(Beginning of DATA FOR ANALYSIS)

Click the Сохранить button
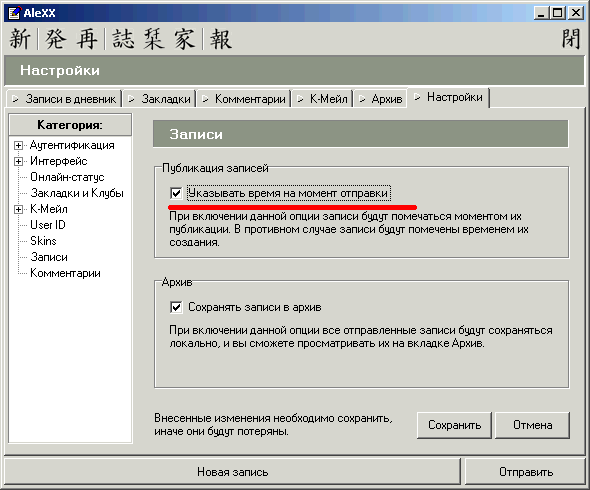The width and height of the screenshot is (590, 490). click(454, 425)
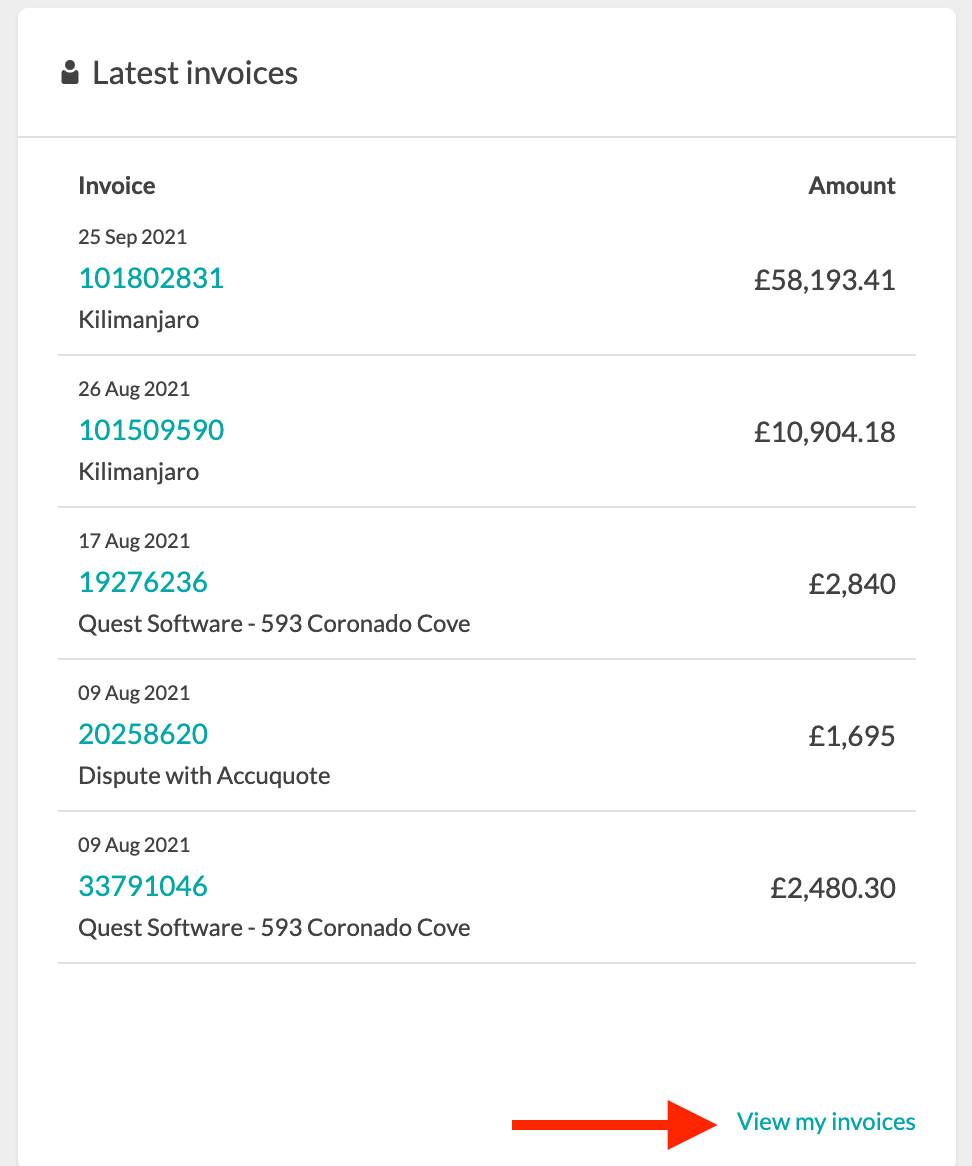Click the person icon beside Latest invoices
The width and height of the screenshot is (972, 1166).
[70, 73]
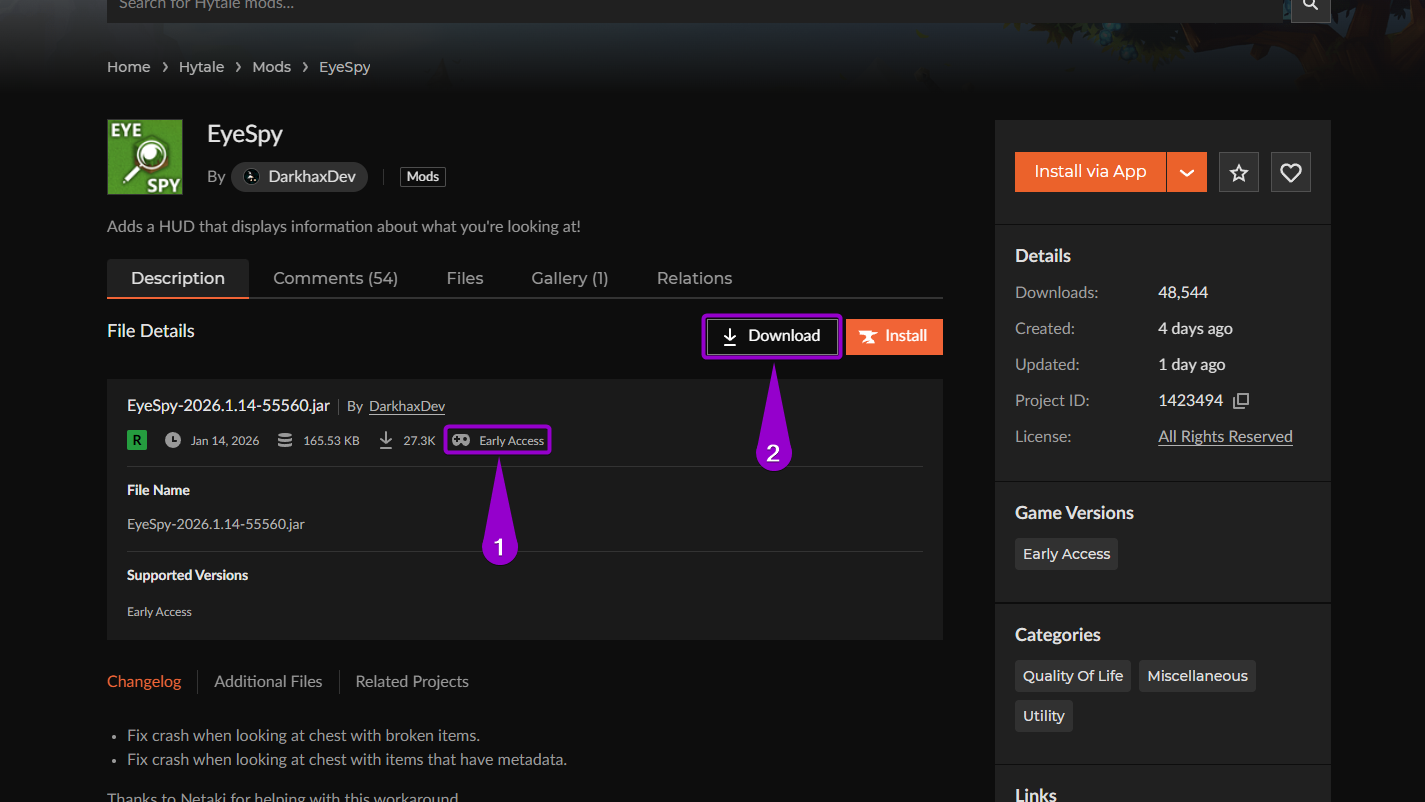Open the Additional Files tab
This screenshot has width=1425, height=802.
(268, 681)
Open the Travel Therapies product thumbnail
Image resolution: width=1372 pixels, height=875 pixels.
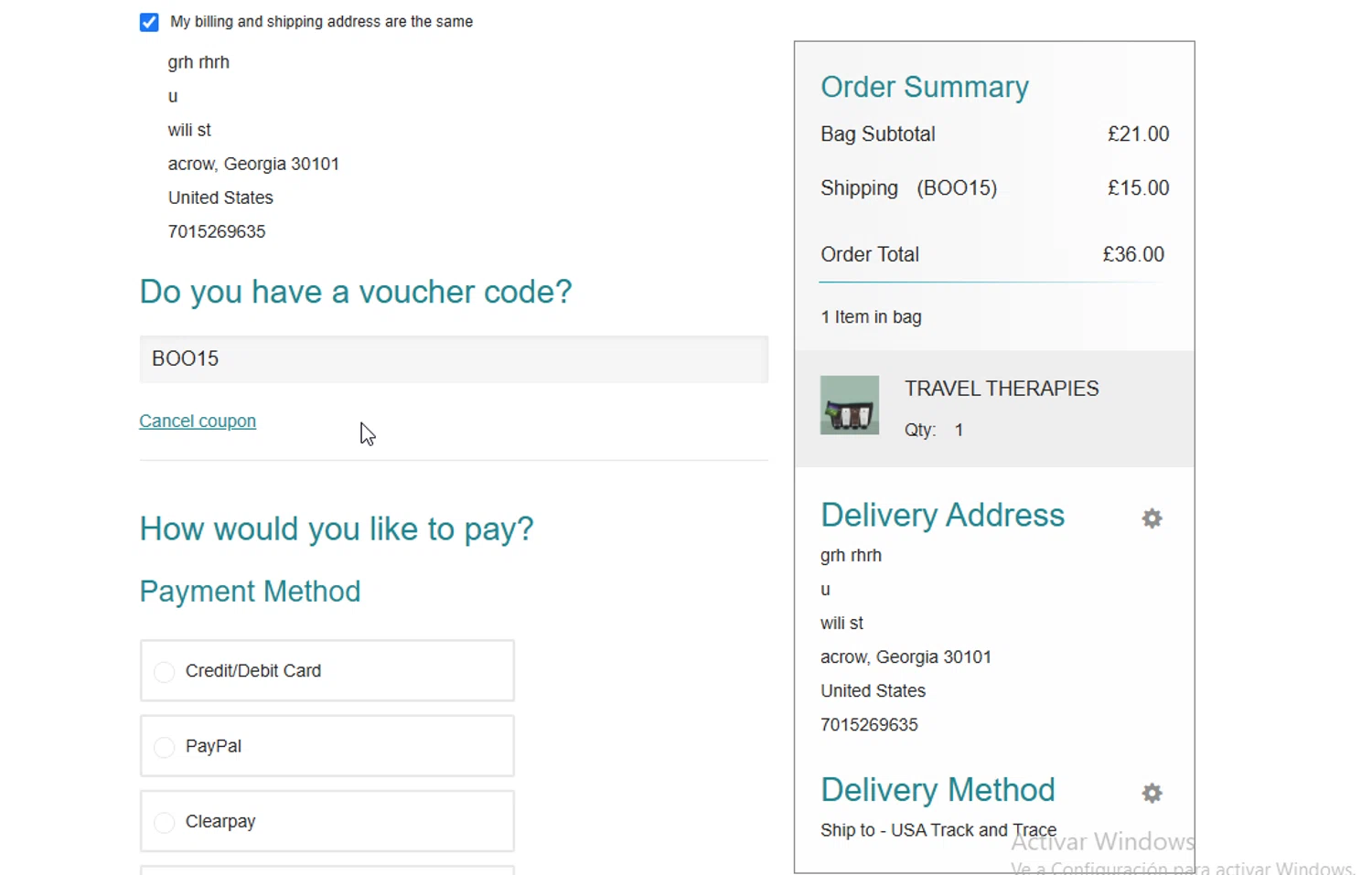point(850,405)
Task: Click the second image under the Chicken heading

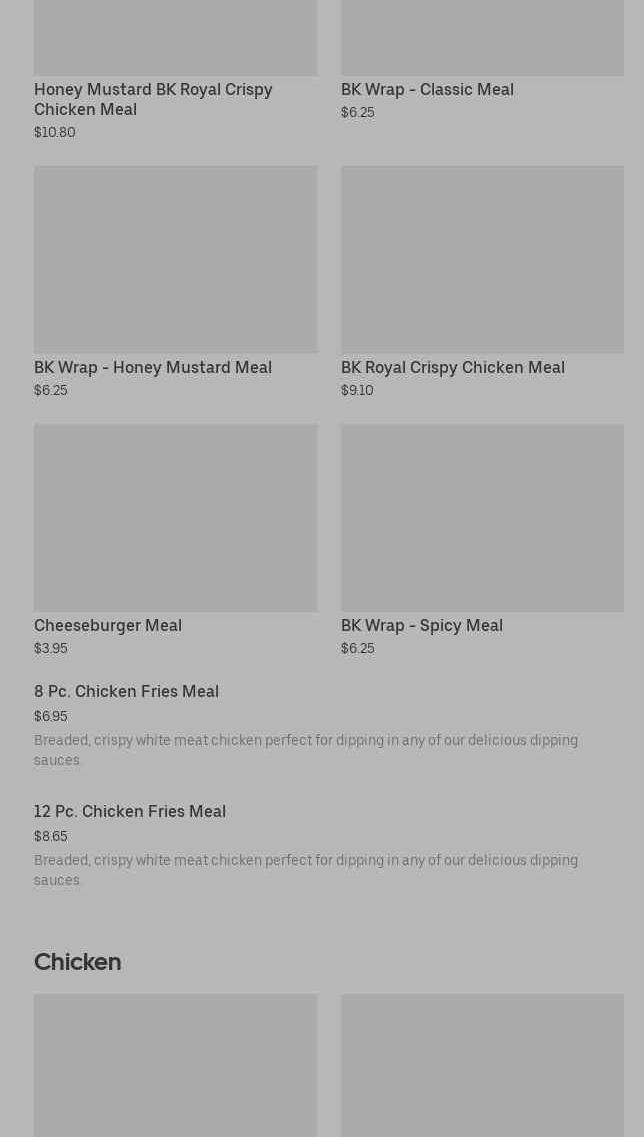Action: point(482,1065)
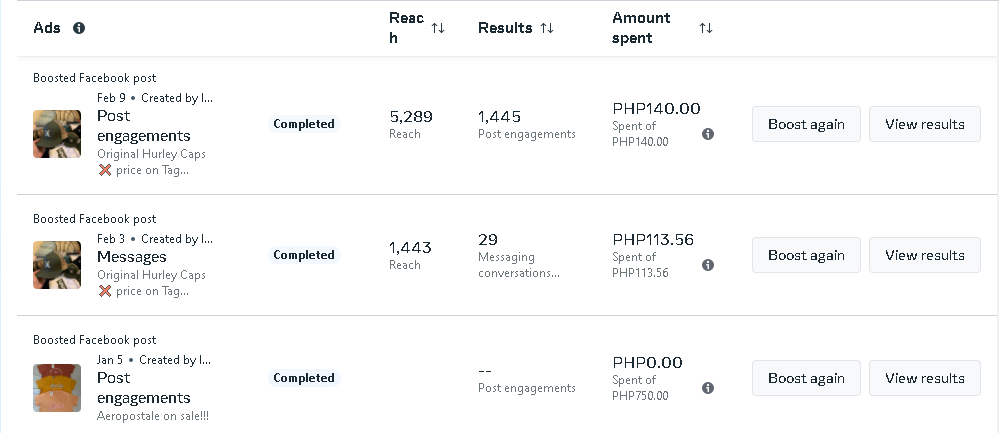Click the Completed status of Feb 9 ad
This screenshot has height=433, width=999.
(x=304, y=124)
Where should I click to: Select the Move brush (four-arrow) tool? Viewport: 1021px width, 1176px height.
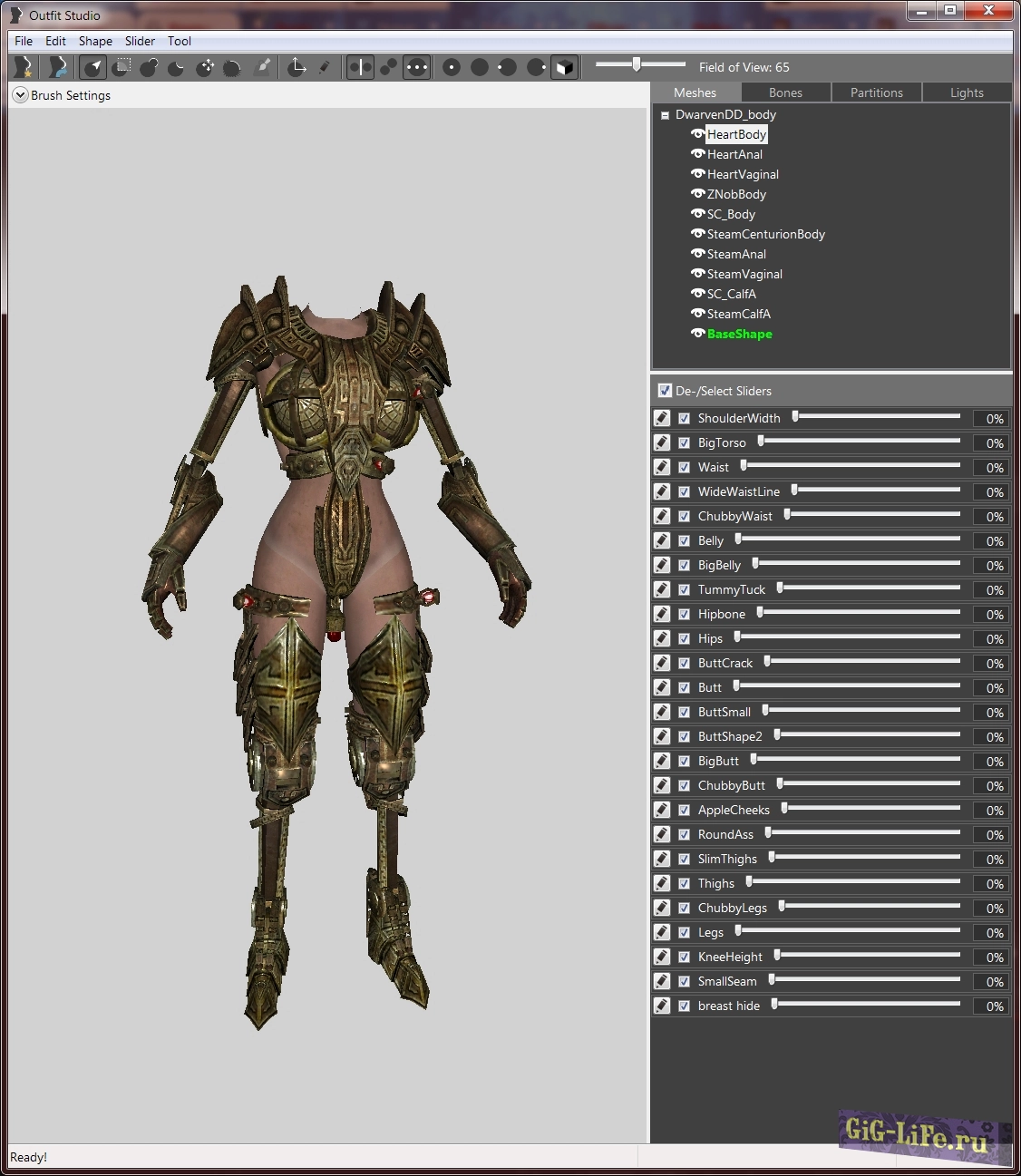[x=205, y=67]
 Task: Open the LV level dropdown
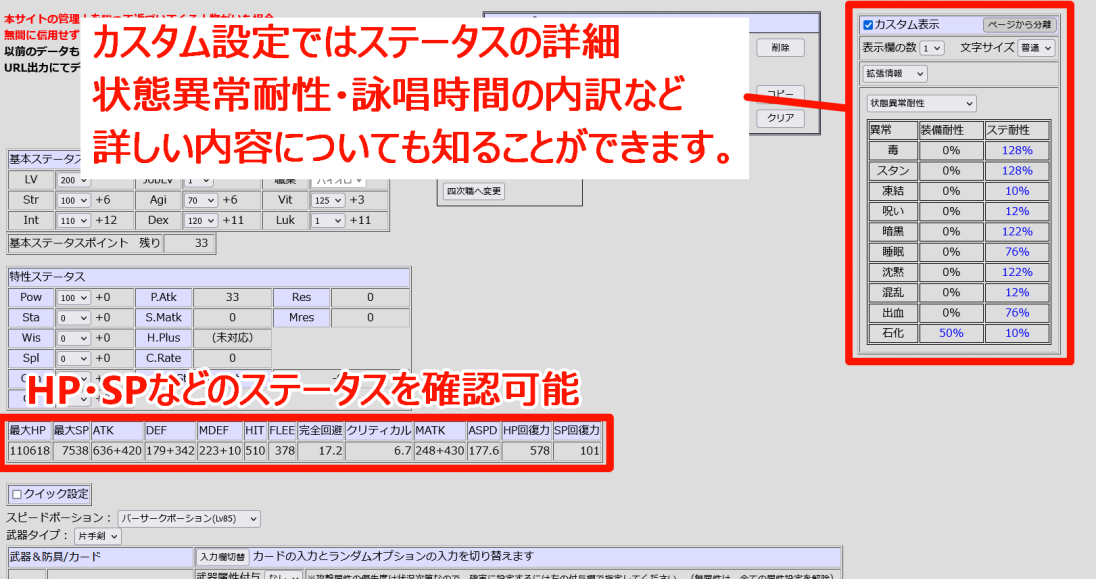(73, 180)
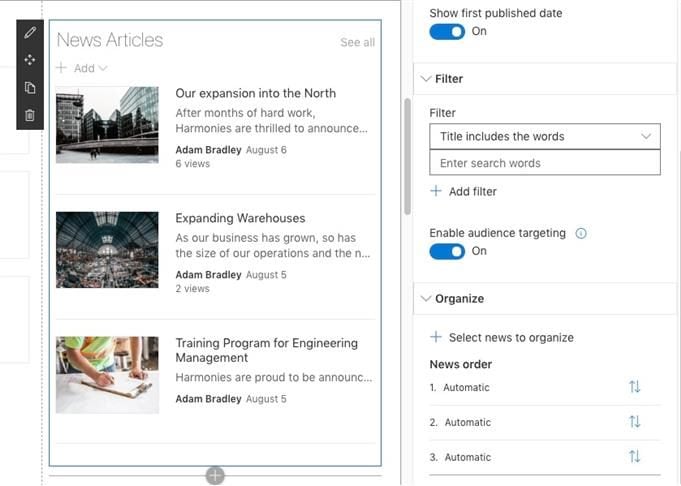Click the delete web part trash icon
This screenshot has height=486, width=681.
pos(30,115)
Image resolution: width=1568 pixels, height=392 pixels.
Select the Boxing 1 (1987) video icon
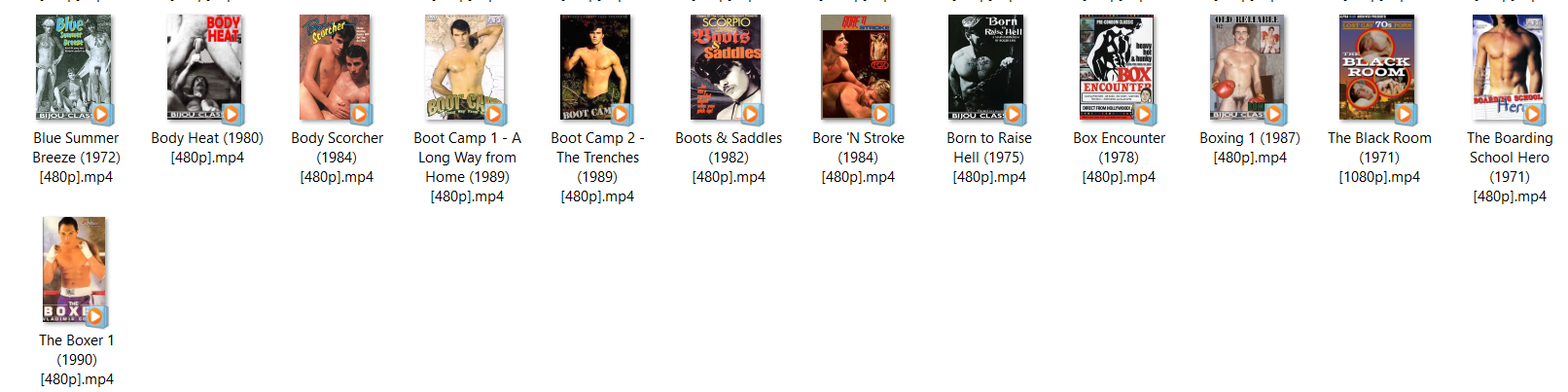click(x=1248, y=68)
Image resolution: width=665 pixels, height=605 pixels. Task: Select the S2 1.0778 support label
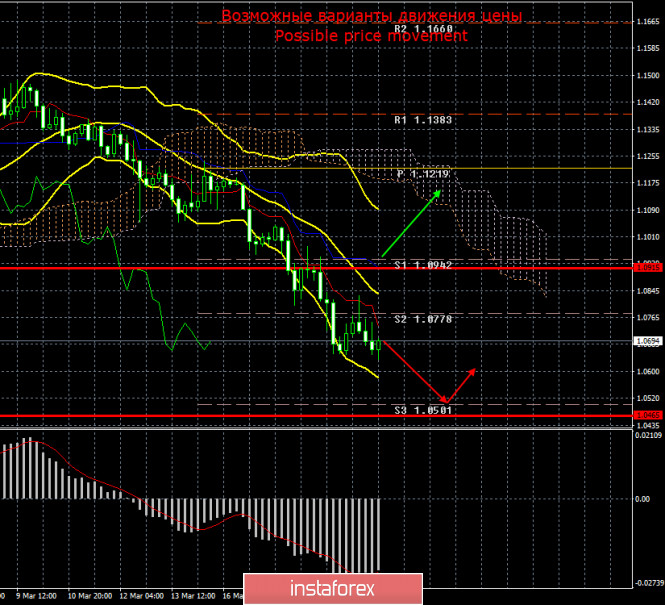(423, 319)
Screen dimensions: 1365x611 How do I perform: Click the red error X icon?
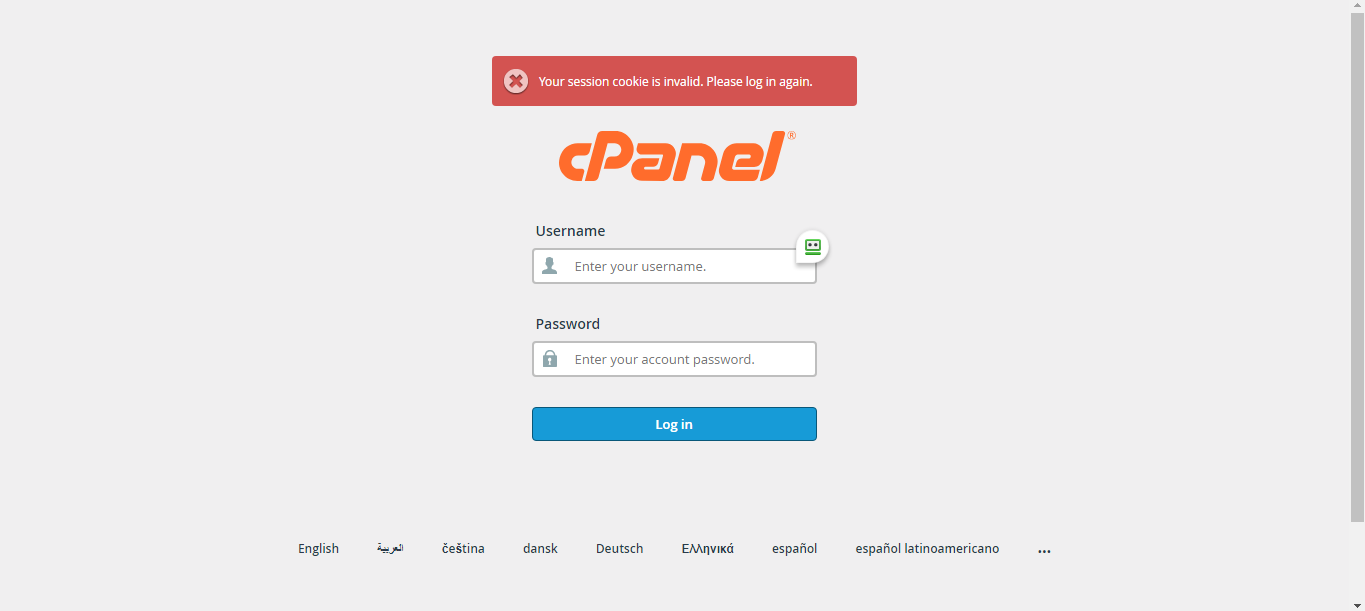point(516,81)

(End of DATA FOR ANALYSIS)

REQUIREMENT: Transcribe every line of the data exactly. No pictures go in the copy.

TASK RESULT:
Click the Сохранить button
The width and height of the screenshot is (590, 490). click(454, 425)
Click the person icon beside Latest invoices
The width and height of the screenshot is (972, 1166).
[70, 73]
Open the Additional Files tab
This screenshot has width=1425, height=802.
(268, 681)
Open the Travel Therapies product thumbnail
Image resolution: width=1372 pixels, height=875 pixels.
point(850,405)
Task: Click the second image under the Chicken heading

Action: point(482,1065)
Click the Completed status of Feb 9 ad
This screenshot has height=433, width=999.
(x=304, y=124)
Where should I click to: Select the Move brush (four-arrow) tool? Viewport: 1021px width, 1176px height.
[x=205, y=67]
 Task: Open the LV level dropdown
(73, 180)
Click the delete web part trash icon
This screenshot has height=486, width=681.
pos(30,115)
Image resolution: width=1568 pixels, height=392 pixels.
Select the Boxing 1 (1987) video icon
click(x=1248, y=68)
Image resolution: width=665 pixels, height=605 pixels. Task: Select the S2 1.0778 support label
(423, 319)
Screen dimensions: 1365x611 How do I perform: Click the red error X icon?
point(516,81)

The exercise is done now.